Sink Location and Evacuation Planning

Sink location problems can be used to model the choice of shelter locations in evacuation planning. These problems are formulated on graphs with capacitated edges and nodes. The aim of each sink location problem is to find a minimum cost set of sinks among the feasible nodes such that the supply of all nodes can be discharged as flows through the network to the chosen sinks. Sink location problems can be differentiated according to three criteria:

1. To how many sinks may the supply of one node be sent?

2. Are the flows from different nodes considered at the same time?

3. Is there a limit on the flow arriving at a sink and do the flows add up at the sinks?

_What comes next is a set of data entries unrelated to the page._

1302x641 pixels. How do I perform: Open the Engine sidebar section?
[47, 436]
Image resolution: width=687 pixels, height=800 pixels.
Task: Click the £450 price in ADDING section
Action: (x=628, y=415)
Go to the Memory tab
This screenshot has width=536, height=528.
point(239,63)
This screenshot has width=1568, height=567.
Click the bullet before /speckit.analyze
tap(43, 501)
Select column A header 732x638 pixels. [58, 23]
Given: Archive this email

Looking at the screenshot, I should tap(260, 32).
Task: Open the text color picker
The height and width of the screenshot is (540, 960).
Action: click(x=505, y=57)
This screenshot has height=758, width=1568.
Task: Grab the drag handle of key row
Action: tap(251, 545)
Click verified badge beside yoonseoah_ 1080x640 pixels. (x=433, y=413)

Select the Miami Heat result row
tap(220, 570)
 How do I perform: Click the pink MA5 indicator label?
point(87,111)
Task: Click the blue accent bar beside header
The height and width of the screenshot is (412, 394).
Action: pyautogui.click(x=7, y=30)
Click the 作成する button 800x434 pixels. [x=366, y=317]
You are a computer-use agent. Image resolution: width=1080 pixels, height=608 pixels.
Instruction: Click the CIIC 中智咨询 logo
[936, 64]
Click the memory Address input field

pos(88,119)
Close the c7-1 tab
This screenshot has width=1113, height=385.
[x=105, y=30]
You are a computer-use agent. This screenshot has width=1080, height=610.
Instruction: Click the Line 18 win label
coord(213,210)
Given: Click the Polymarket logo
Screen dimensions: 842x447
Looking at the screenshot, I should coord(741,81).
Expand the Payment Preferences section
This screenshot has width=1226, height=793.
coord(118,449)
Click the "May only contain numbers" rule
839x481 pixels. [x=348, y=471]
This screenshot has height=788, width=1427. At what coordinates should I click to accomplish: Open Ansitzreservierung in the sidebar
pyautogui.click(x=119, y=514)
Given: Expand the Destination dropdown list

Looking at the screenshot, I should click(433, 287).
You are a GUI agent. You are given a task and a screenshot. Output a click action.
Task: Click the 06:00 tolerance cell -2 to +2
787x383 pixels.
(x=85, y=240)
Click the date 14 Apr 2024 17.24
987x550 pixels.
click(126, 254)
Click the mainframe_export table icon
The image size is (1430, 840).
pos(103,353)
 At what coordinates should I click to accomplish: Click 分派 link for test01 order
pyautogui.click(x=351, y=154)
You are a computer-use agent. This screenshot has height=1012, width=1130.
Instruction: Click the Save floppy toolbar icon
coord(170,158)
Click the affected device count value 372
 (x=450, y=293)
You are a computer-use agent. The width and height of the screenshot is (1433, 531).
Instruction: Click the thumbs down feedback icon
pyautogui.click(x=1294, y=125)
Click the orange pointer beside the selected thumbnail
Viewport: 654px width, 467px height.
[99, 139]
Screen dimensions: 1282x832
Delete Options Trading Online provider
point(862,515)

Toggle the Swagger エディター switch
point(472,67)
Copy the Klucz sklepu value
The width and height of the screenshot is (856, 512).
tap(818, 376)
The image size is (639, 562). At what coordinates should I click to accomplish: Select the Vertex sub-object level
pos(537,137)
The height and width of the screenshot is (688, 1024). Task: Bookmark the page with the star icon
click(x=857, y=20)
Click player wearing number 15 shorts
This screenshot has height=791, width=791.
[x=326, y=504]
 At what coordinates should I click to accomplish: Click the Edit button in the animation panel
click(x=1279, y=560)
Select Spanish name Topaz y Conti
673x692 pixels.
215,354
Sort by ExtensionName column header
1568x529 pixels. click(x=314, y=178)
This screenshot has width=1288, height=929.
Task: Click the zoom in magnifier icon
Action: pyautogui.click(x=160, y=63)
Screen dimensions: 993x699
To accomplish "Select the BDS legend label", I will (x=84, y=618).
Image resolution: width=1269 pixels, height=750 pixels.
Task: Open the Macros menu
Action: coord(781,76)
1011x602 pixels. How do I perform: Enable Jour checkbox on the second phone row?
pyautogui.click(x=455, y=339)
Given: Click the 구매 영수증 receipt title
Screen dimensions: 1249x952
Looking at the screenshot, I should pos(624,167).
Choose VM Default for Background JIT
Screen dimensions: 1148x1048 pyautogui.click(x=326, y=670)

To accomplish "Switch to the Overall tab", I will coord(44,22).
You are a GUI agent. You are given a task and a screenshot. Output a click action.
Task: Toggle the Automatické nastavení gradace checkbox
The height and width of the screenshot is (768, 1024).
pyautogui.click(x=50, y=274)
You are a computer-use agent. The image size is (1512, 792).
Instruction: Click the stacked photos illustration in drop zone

Following these criteria, sink location problems can be divided into single and plural, simultaneous and non-simultaneous, and uncapacitated, independent, and additive sink location problems. The uncapacitated single non-simultaneous, plural non-simultaneous, and plural simultaneous sink location problems are equivalent to the single, plural, and simultaneous source location problems which have already been studied in literature. In this thesis, we prove relations among sink location problems showing that almost all plural sink location problems are equivalent. Several problems allow integral flows in an optimal solution. We show that each single simultaneous and the plural simultaneous independent sink location problem do not necessarily admit such flows in an optimal solution. The complexity of verifying feasibility and finding an optimal solution for the different problems is analyzed. Some problems can be solved to optimality in polynomial time while for others it is already strongly NP-hard to check whether a given instance is feasible. The main contributions are NP-hardness results and approximation algorithms for line, tree, cactus, and general graphs achieving the best possible performance guarantee.